------ The records

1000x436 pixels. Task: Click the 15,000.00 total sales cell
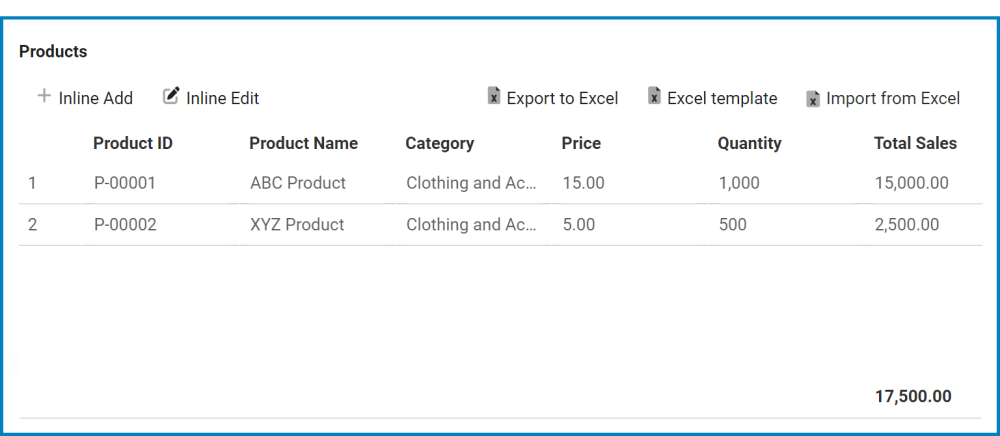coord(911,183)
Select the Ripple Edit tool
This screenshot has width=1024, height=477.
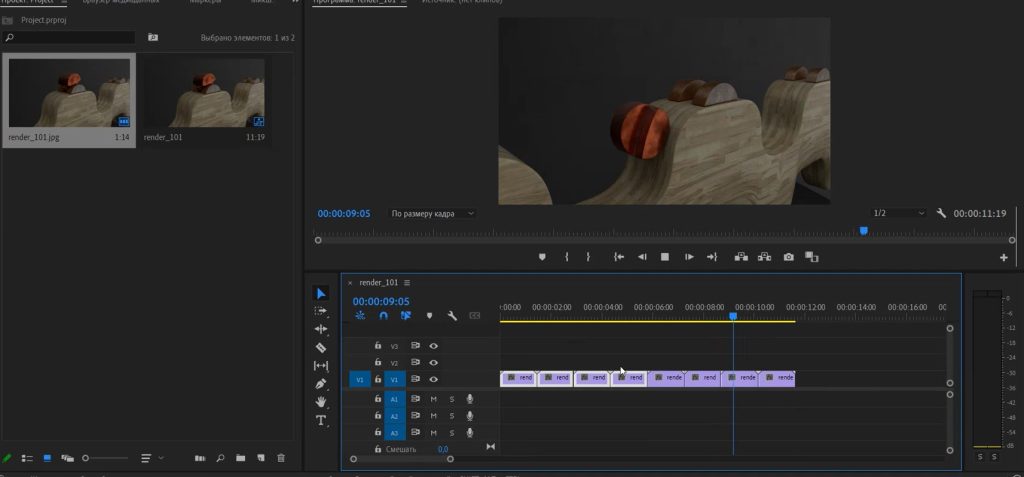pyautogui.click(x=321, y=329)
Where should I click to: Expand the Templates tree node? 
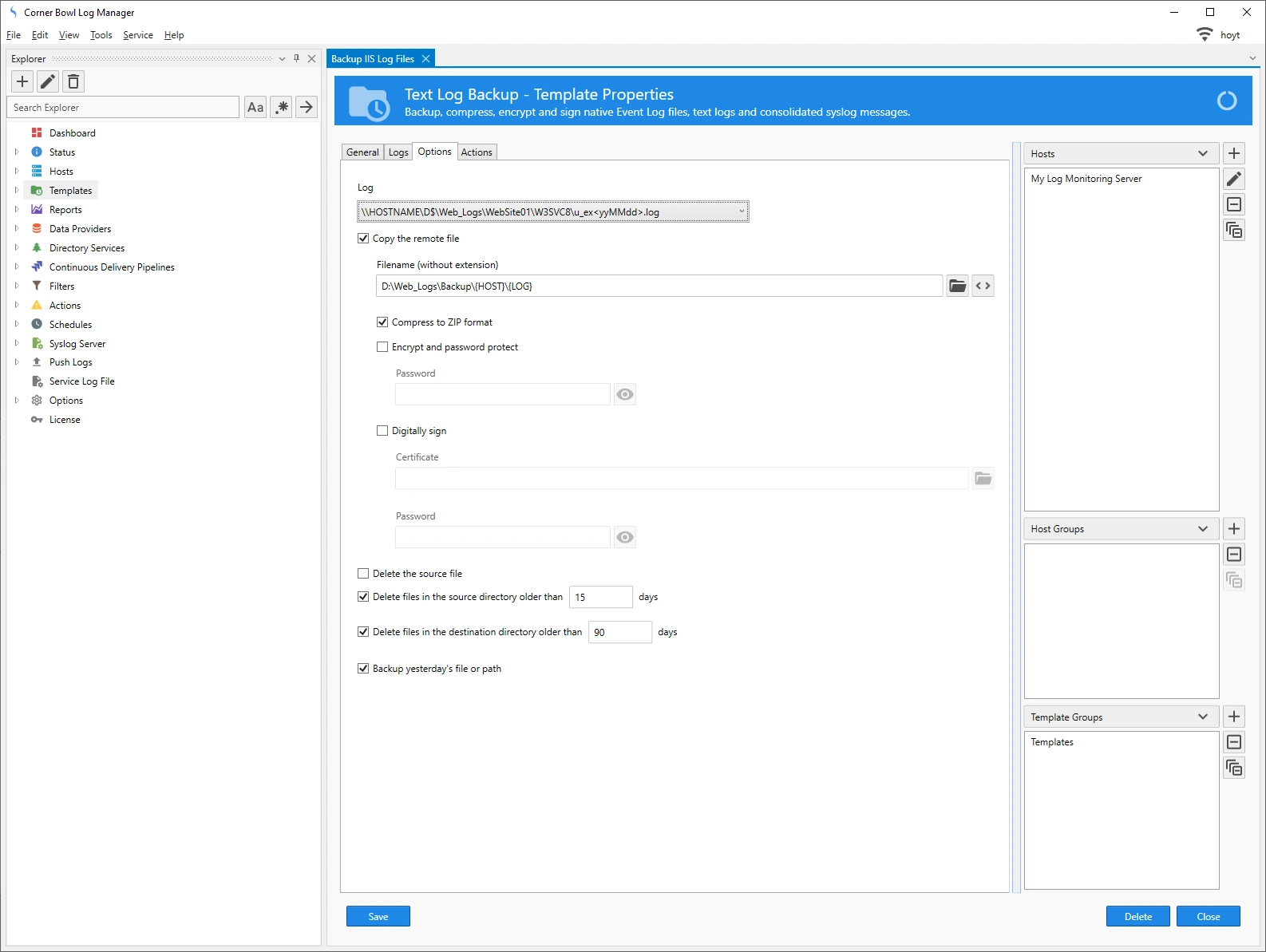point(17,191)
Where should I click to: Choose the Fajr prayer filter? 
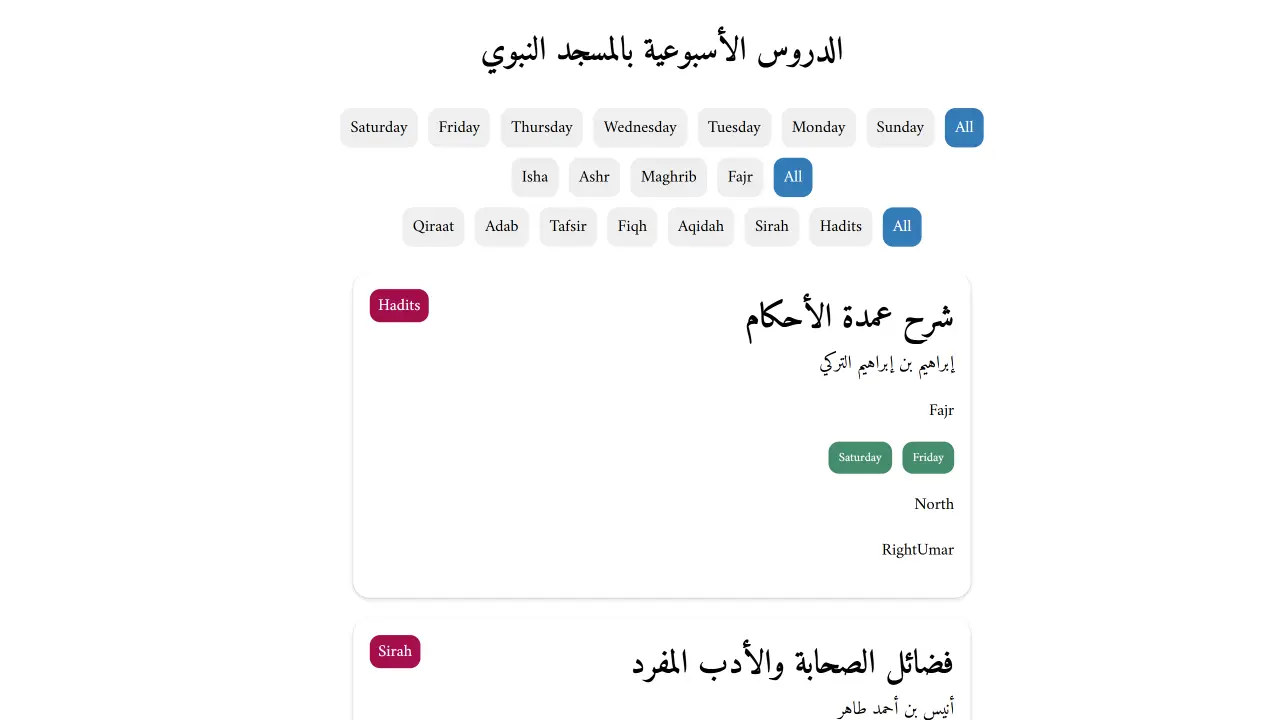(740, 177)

------------

## Goal of the exercise
What is needed is an exact copy of only the lines from the line containing "Select the Ripple Edit tool" through the last line of the entries, inclusive, without the pictures.

## Exercise response
Select the Ripple Edit tool
This screenshot has width=1024, height=477.
pyautogui.click(x=321, y=329)
Where should I click to: Expand the Templates tree node? 
point(17,191)
Where should I click to: Choose the Fajr prayer filter? 
(740, 177)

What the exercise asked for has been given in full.